## begin Passage

Week 4

This week, we will review functions of random variables and introduce the idea of sampling distributions and Central Limit Theorem.
Published

September 12, 2022

Learning Outcomes

Monday

  • Functions of Random Variables

  • Method of Transformation

  • Method of Moment Generating Functions

  • Method of Distribution Functions

Wednesday

  • Sampling Distributions

  • Central Limit Theorem

Reading

Day Reading
Monday’s Lecture MMS: 4.7
Wednesday’s Lecture MMS: 6.1

Homework

To be announced.

Important Concepts

Functions of Random Variables

Method of Distribution Function

Let \(Y=g(X)\) be a function of a Random variable \(X\). The density function of \(Y\) can be found with the following steps:

  1. Find the region of \(Y\) in the \(X\) space.

## end Passage
## begin Provided data

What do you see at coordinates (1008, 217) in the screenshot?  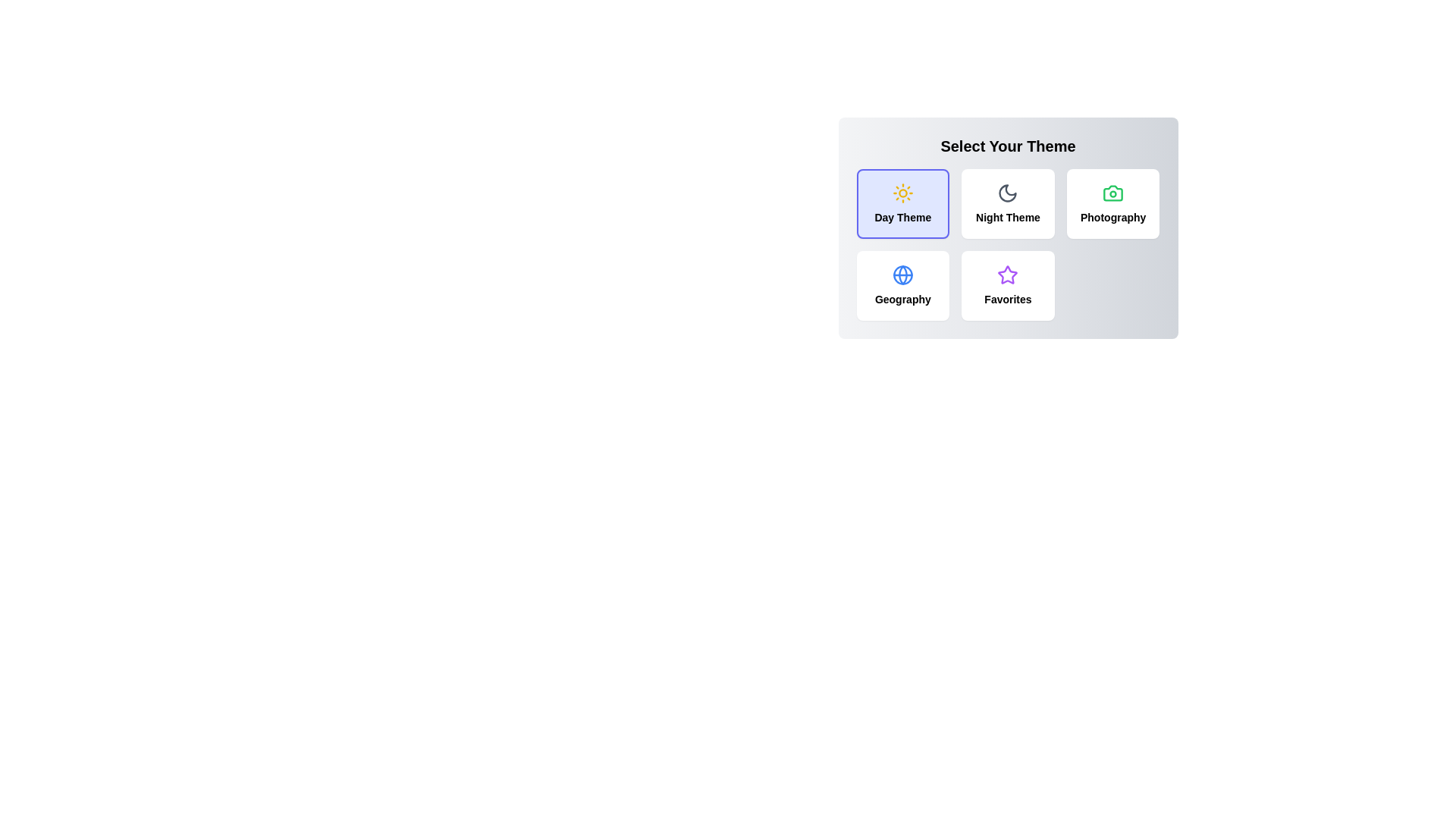 I see `the label that indicates the 'Night Theme' option, located in the upper right section of the theme selection grid under a moon icon` at bounding box center [1008, 217].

## end Provided data

§ Problem statement
Write what comes next in the Week 4 statistics notes, starting right after their last line.

§ Reply to the exercise
  2. Find the region of \(Y\leq y\)
  3. Find \(F_Y(y)=P(Y\le y)\) by integrating over the region of \(Y\le y\)
  4. Find the density function \(f_Y(y)=\frac{dF_Y(y)}{dy}\)

Method of Transformations

Let \(Y=g(X)\) be a function of a Random variable \(X\), if \(g(X)\) is either increasing or decreasing for all values of \(X\) such that \(f_X(x)>0\). Then the density function of \(Y=g(X)\) is given as

\[ f_Y(y) = f_X\{g^{-1}(y)\}\left|\frac{dh^{-1}(y)}{dy}\right| \]

Method of Moment Generating Functions

Let \(Y=g(X)\) be a function of a Random variable \(X\). Find the moment generating function \(M_Y(t)\). Compare \(M_Y(t)\) to known moment generating functions.

Sampling Distributions

Observing Random Variables

When collecting a sample of \(n\), we tend to observe individual random variables: \(\{X_1, X_2, \cdots,X_n\}\).

Sum of Random Variables

Let \(X_i\), for \(i=1, \cdots, n\), be identically and independently distributed (iid) normal distribution with mean \(\mu\) and variance \(\sigma^2\). Let\(T=\sum_{i=1}^nX_i\) follow an normal distribution with mean \(\mu\) and variance \(n\sigma^2\).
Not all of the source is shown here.